Note: since reading and the action (print("Cool, let's do things here!"...)) are not withing one transaction, the change is not atomic. So you might want to consider moving all queries into a single transaction.

sanna_aizad · ‎03-18-2022

Thanks, this is very helpful. It to work well if I have one path. But if my MATCH path query returns more than one path or if I try to reterive a subset of a path using apoc.path.slice I get the following error:

Traceback (most recent call last):
File "C:\Python39\lib\site-packages\neo4j\data.py", line 139, in index
return self.__keys.index(key)
ValueError: tuple.index(x): x not in tuple

During handling of the above exception, another exception occurred:

Traceback (most recent call last):
File "F:\test\example.py", line 60, in
main()
File "F:\test\example.py", line 33, in main
path1 = path1[0]["path"]
File "C:\Python39\lib\site-packages\neo4j\data.py", line 97, in __ getitem__
index = self.index(key)
File "C:\Python39\lib\site-packages\neo4j\data.py", line 141, in index
raise KeyError(key)
KeyError: 'path'

My guess is that in the case of slice, the subset of the path is not returned as a path but something else...and in the case of more than one paths being returned by the query,
path1 = path1[0]["path"] can't handle more than one path.

What would you suggest for this please?

sanna_aizad · ‎03-18-2022

Also, if the path return only one node, I get an index out of range error

Traceback (most recent call last):
File "F:\test\exampe.py", line 72, in
main()
File "F:\test\exampe.py", line 58, in main
path2 = path2[0]["path"]
IndexError: list index out of range

rouven_bauer · ‎03-18-2022

I think there is a fundamental misconception and I'm guilty of choosing misleading variable names, sorry.
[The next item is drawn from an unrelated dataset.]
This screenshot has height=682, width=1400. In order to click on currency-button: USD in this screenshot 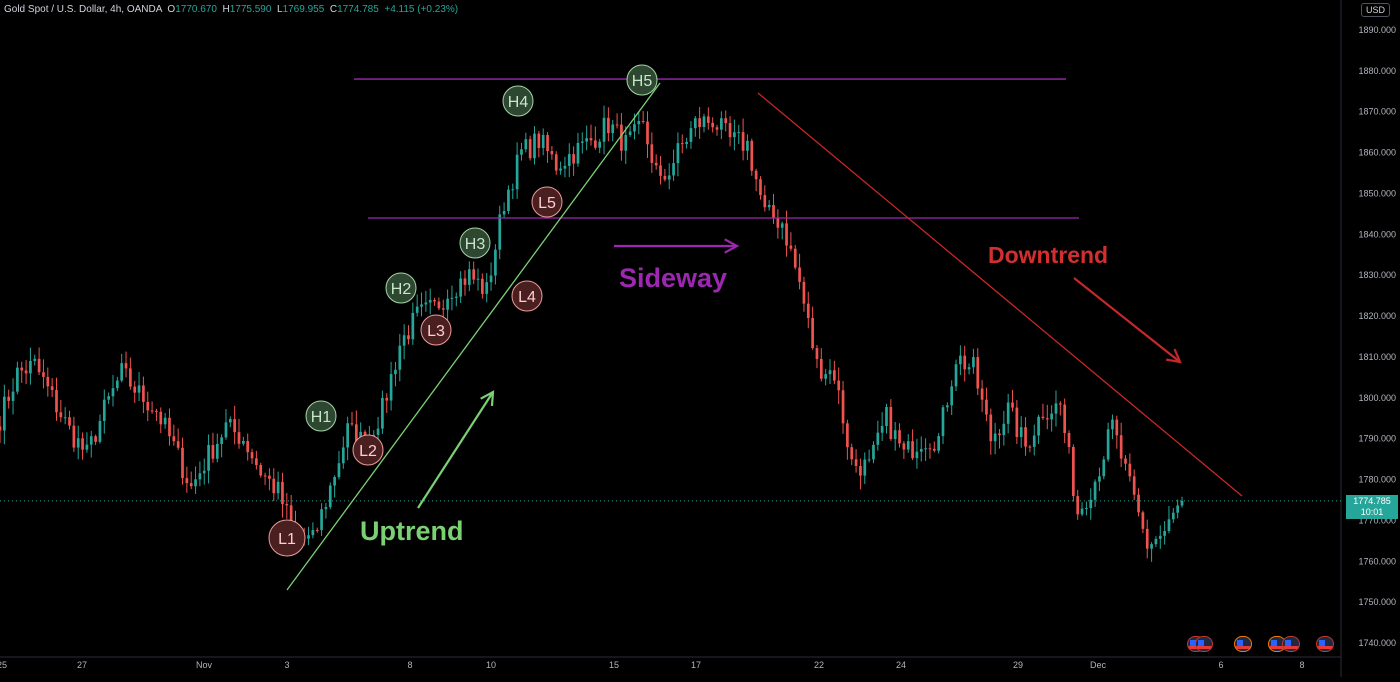, I will do `click(1375, 10)`.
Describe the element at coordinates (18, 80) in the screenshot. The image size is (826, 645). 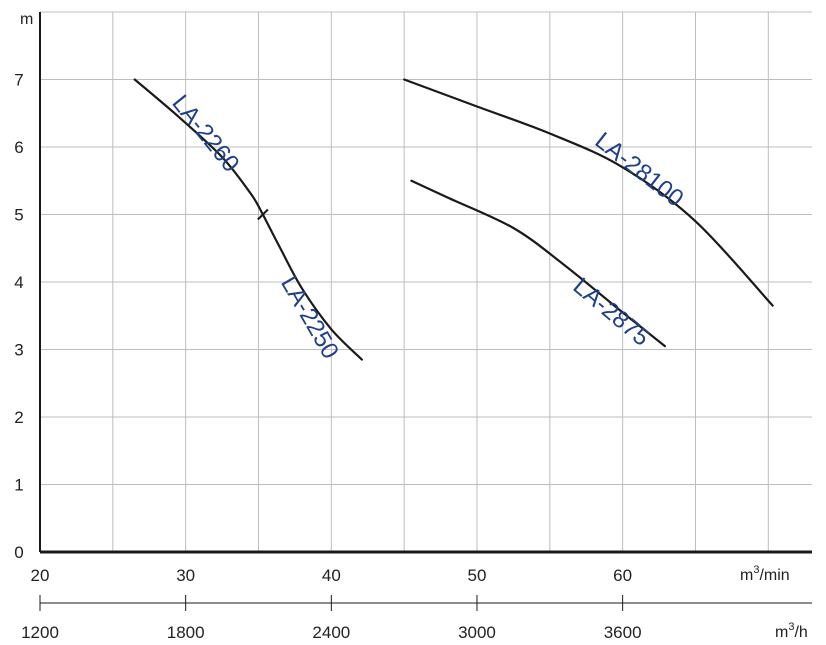
I see `y-tick-label: 7` at that location.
Let me try to clarify. But before I start, I highly recommend running this script with a debugger and exploring the API that way, or alternatively, running it in an interactive environment, e.g., a Python shell or a Jupyter notebook. This way, you can see what keys and things exist inside path1 and path2 when running different queries.

Anyway here goes:

tx.run(query_, params) returns a Result object (see docs).
I then call list(result) which will turn this result into a list of Record objects (see docs).
The exact keys the Record contains, depends on the query. So when you alter the query, you potentially alter what keys there are. If you don't want to rely on the names of the keys, you can also index the records with integers. So instead of path1[0]["path"], you could do path1[0][0].

Regarding your last message Loops nodes on a path using python - #4 by sanna.aizad This error does not stem from the line you quoted me on, but from this line path2 = path2[0]["path"], which fails for the reason explained above.